=== TASK MATERIAL ===

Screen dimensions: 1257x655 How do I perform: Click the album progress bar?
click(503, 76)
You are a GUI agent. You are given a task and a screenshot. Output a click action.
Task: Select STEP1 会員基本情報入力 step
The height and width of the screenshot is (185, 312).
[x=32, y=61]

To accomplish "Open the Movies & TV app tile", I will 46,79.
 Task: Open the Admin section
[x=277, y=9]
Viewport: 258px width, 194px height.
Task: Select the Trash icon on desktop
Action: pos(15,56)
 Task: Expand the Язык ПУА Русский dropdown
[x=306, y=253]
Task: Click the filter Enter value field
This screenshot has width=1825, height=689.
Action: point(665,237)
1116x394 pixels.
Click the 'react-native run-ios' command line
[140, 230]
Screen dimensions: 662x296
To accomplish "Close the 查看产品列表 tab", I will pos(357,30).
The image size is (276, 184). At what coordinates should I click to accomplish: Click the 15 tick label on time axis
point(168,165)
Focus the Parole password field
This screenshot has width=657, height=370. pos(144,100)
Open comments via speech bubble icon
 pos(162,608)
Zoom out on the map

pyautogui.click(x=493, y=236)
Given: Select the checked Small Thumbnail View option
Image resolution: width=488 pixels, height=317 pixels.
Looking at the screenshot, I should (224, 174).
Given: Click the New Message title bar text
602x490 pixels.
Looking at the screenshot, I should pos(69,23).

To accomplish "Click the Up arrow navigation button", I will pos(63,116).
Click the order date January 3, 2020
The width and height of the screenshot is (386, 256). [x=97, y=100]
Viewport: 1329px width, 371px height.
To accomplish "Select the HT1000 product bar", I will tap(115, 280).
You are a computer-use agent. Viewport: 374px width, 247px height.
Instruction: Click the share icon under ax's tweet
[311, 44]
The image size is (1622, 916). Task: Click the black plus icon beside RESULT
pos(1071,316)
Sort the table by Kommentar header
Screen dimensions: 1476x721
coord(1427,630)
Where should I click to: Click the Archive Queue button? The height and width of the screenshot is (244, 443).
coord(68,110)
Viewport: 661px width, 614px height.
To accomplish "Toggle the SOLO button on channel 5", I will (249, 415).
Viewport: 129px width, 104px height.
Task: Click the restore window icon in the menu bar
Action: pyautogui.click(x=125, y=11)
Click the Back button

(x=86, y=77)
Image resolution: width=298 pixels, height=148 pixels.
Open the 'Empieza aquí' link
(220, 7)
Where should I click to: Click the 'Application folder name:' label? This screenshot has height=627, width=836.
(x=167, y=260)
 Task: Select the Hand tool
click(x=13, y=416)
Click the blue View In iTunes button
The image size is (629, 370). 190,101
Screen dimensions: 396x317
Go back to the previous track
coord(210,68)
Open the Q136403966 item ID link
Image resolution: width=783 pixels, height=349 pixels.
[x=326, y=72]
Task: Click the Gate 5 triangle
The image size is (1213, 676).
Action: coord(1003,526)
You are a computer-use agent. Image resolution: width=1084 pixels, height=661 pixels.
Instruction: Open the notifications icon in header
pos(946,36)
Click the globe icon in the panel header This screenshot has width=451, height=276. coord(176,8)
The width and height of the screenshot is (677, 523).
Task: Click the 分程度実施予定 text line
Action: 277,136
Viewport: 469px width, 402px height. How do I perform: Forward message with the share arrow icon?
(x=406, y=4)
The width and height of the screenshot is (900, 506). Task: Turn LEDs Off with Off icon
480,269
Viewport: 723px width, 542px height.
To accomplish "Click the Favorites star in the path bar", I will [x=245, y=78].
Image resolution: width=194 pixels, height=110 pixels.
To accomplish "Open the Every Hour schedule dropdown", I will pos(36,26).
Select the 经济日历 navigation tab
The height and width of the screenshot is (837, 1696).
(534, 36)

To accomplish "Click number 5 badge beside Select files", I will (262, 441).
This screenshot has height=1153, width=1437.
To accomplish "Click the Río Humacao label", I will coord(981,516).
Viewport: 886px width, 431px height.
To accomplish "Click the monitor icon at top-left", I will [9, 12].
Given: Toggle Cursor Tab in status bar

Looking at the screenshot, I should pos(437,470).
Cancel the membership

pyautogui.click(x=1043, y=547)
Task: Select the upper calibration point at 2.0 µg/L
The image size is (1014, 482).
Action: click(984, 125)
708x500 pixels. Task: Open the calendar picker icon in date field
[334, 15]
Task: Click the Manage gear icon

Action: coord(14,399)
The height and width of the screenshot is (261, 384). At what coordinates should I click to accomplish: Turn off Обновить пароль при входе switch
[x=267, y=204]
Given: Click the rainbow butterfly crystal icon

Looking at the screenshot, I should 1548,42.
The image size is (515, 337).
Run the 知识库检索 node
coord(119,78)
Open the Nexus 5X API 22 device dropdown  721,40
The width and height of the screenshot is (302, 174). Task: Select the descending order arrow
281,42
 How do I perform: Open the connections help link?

===

## OBJECTIVE:
Can you rewrite all the rows above, replacing "Screen dimensions" with "Display size" and leaving everything else unchanged?

## SOLUTION TO THE PROBLEM:
Display size: 1257x655 How do I perform: Click the album progress bar?
click(503, 76)
You are a GUI agent. You are given a task and a screenshot. Output a click action.
Task: Select STEP1 会員基本情報入力 step
The height and width of the screenshot is (185, 312).
[x=32, y=61]

To accomplish "Open the Movies & TV app tile", I will 46,79.
 Task: Open the Admin section
[x=277, y=9]
Viewport: 258px width, 194px height.
Task: Select the Trash icon on desktop
Action: pos(15,56)
 Task: Expand the Язык ПУА Русский dropdown
[x=306, y=253]
Task: Click the filter Enter value field
This screenshot has width=1825, height=689.
Action: point(665,237)
1116x394 pixels.
Click the 'react-native run-ios' command line
[140, 230]
Display size: 662x296
To accomplish "Close the 查看产品列表 tab", I will pos(357,30).
The image size is (276, 184). At what coordinates should I click to accomplish: Click the 15 tick label on time axis
point(168,165)
Focus the Parole password field
This screenshot has width=657, height=370. pos(144,100)
Open comments via speech bubble icon
 pos(162,608)
Zoom out on the map

pyautogui.click(x=493, y=236)
Given: Select the checked Small Thumbnail View option
Image resolution: width=488 pixels, height=317 pixels.
Looking at the screenshot, I should (224, 174).
Given: Click the New Message title bar text
602x490 pixels.
Looking at the screenshot, I should pos(69,23).

To accomplish "Click the Up arrow navigation button", I will pos(63,116).
Click the order date January 3, 2020
The width and height of the screenshot is (386, 256). [x=97, y=100]
Viewport: 1329px width, 371px height.
To accomplish "Select the HT1000 product bar", I will tap(115, 280).
You are a computer-use agent. Viewport: 374px width, 247px height.
Instruction: Click the share icon under ax's tweet
[311, 44]
The image size is (1622, 916). Task: Click the black plus icon beside RESULT
pos(1071,316)
Sort the table by Kommentar header
Display size: 1476x721
coord(1427,630)
Where should I click to: Click the Archive Queue button? The height and width of the screenshot is (244, 443).
coord(68,110)
Viewport: 661px width, 614px height.
To accomplish "Toggle the SOLO button on channel 5", I will (249, 415).
Viewport: 129px width, 104px height.
Task: Click the restore window icon in the menu bar
Action: pyautogui.click(x=125, y=11)
Click the Back button

(x=86, y=77)
Image resolution: width=298 pixels, height=148 pixels.
Open the 'Empieza aquí' link
(220, 7)
Where should I click to: Click the 'Application folder name:' label? This screenshot has height=627, width=836.
(x=167, y=260)
 Task: Select the Hand tool
click(x=13, y=416)
Click the blue View In iTunes button
The image size is (629, 370). 190,101
Display size: 396x317
Go back to the previous track
coord(210,68)
Open the Q136403966 item ID link
Image resolution: width=783 pixels, height=349 pixels.
[x=326, y=72]
Task: Click the Gate 5 triangle
The image size is (1213, 676).
Action: coord(1003,526)
You are a computer-use agent. Image resolution: width=1084 pixels, height=661 pixels.
Instruction: Open the notifications icon in header
pos(946,36)
Click the globe icon in the panel header This screenshot has width=451, height=276. coord(176,8)
The width and height of the screenshot is (677, 523).
Task: Click the 分程度実施予定 text line
Action: 277,136
Viewport: 469px width, 402px height. How do I perform: Forward message with the share arrow icon?
(x=406, y=4)
The width and height of the screenshot is (900, 506). Task: Turn LEDs Off with Off icon
480,269
Viewport: 723px width, 542px height.
To accomplish "Click the Favorites star in the path bar", I will [x=245, y=78].
Image resolution: width=194 pixels, height=110 pixels.
To accomplish "Open the Every Hour schedule dropdown", I will pos(36,26).
Select the 经济日历 navigation tab
The height and width of the screenshot is (837, 1696).
(534, 36)

To accomplish "Click number 5 badge beside Select files", I will (262, 441).
This screenshot has height=1153, width=1437.
To accomplish "Click the Río Humacao label", I will coord(981,516).
Viewport: 886px width, 431px height.
To accomplish "Click the monitor icon at top-left", I will [9, 12].
Given: Toggle Cursor Tab in status bar

Looking at the screenshot, I should pos(437,470).
Cancel the membership

pyautogui.click(x=1043, y=547)
Task: Select the upper calibration point at 2.0 µg/L
The image size is (1014, 482).
Action: click(984, 125)
708x500 pixels. Task: Open the calendar picker icon in date field
[334, 15]
Task: Click the Manage gear icon

Action: coord(14,399)
The height and width of the screenshot is (261, 384). At what coordinates should I click to accomplish: Turn off Обновить пароль при входе switch
[x=267, y=204]
Given: Click the rainbow butterfly crystal icon

Looking at the screenshot, I should 1548,42.
The image size is (515, 337).
Run the 知识库检索 node
coord(119,78)
Open the Nexus 5X API 22 device dropdown  721,40
The width and height of the screenshot is (302, 174). Task: Select the descending order arrow
281,42
 How do I perform: Open the connections help link?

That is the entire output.